B.C. health officials release true hospital numbers after public pressure
Following intense public pressure and scrutiny, British Columbia health officials have finally revealed a more accurate account of how many patients are in hospital due to COVID-19.
More than a week after CTV News asked for the numbers and was first to report on the dual accounting methods, the province now says that as of Tuesday, there were 152 additional patients in hospital due to COVID but who were no longer infectious and therefore had “discontinued isolation.”
On Thursday, it reported 330 infectious and still in hospital, 148 of them in intensive care.
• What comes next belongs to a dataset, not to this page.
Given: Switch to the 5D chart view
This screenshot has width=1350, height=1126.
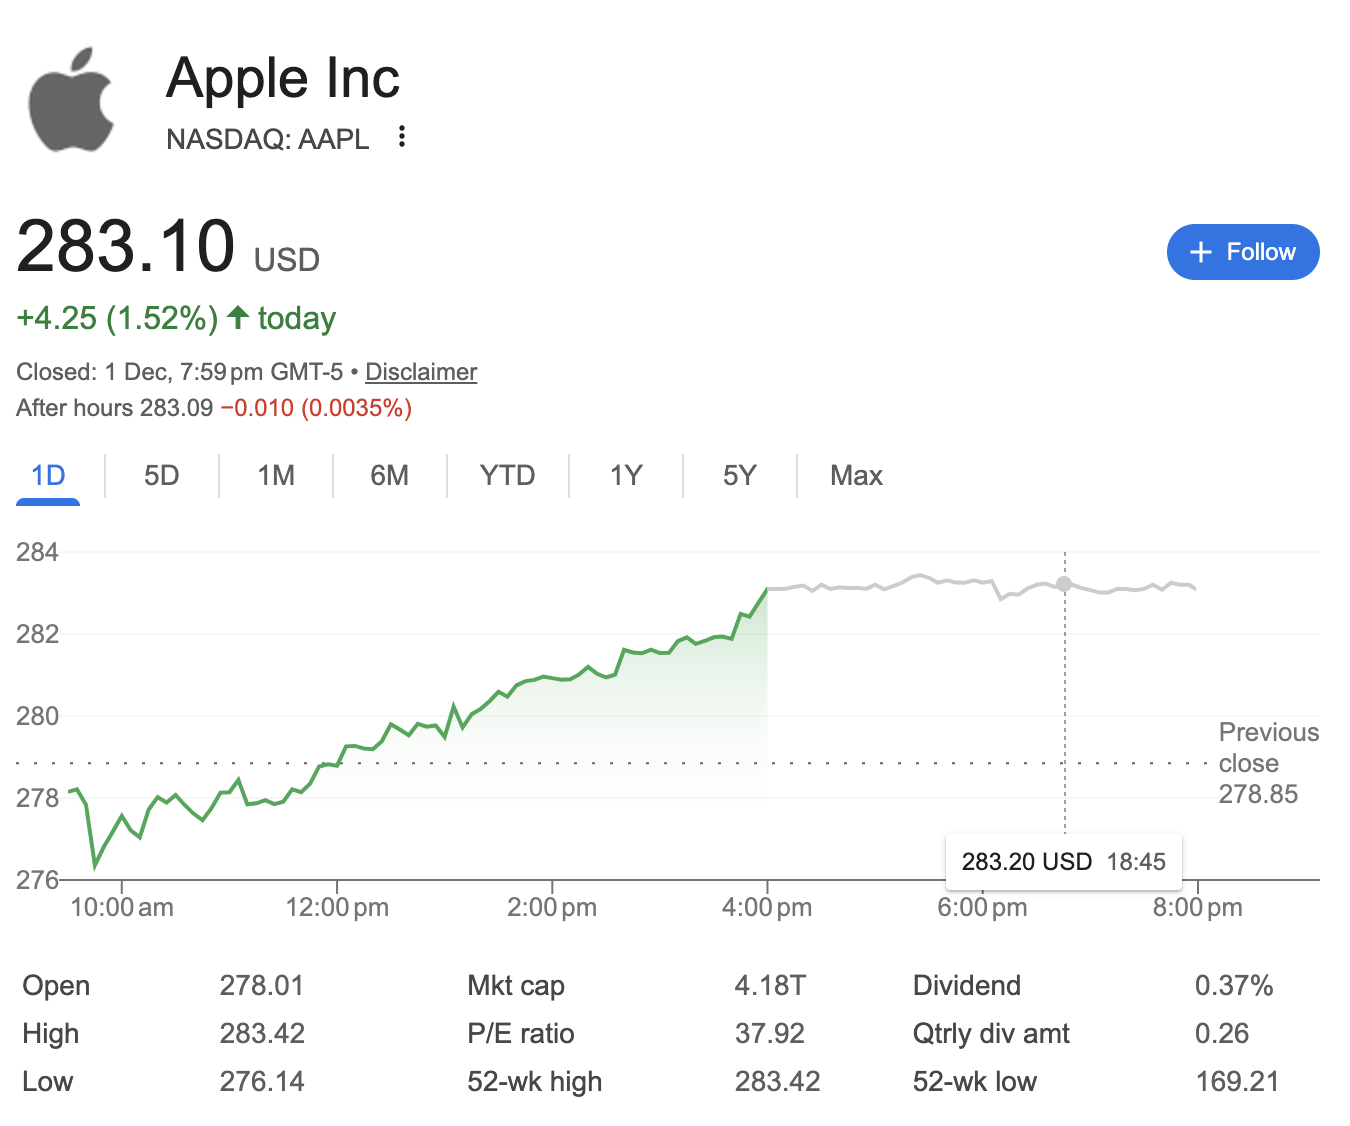Looking at the screenshot, I should (x=160, y=476).

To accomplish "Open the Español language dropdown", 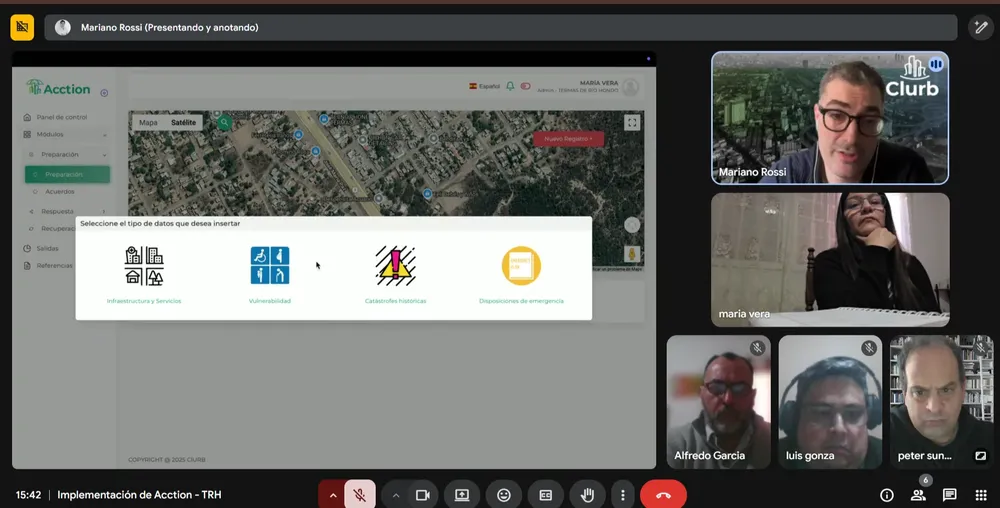I will pos(485,87).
So in fact, British Columbia has more than 480 people in hospital due to COVID-19, both infectious and non-infectious; the province of Manitoba has been reporting its figures this way for some time.
“For most cases, isolation is discontinued after 10 days, provided there is no fever and symptoms are improving,” wrote the government in a press release after failing to respond to CTV’s multiple attempts for clarification and statistics. “These same requirements are in effect in Ontario, Alberta and the Centers for Disease Control and Prevention in the U.S. In B.C., for serious cases, the guideline is 20 days.”
Dr. Bonnie Henry had sidestepped CTV News’ question on the matter on Tuesday, refusing to give the total number and pointing out they’d always kept two sets of COVID-19 patient counts.
The ministry turned down several requests to discuss the matter further with Henry.
“The Ministry of Health looks at hospitalizations and critical-care beds to ensure the sustainability of the system,” noted the statement, which doesn’t commit to providing the non-infectious hospitalization number in the future, nor does it explain why the public is left in the dark about how COVID factors into cancelled surgeries, long wait times for emergency care, and the inability to support Alberta’s collapsing health-care system.
The policy has prompted intense criticism and calls for greater transparency from health officials, which has been an issue throughout the pandemic.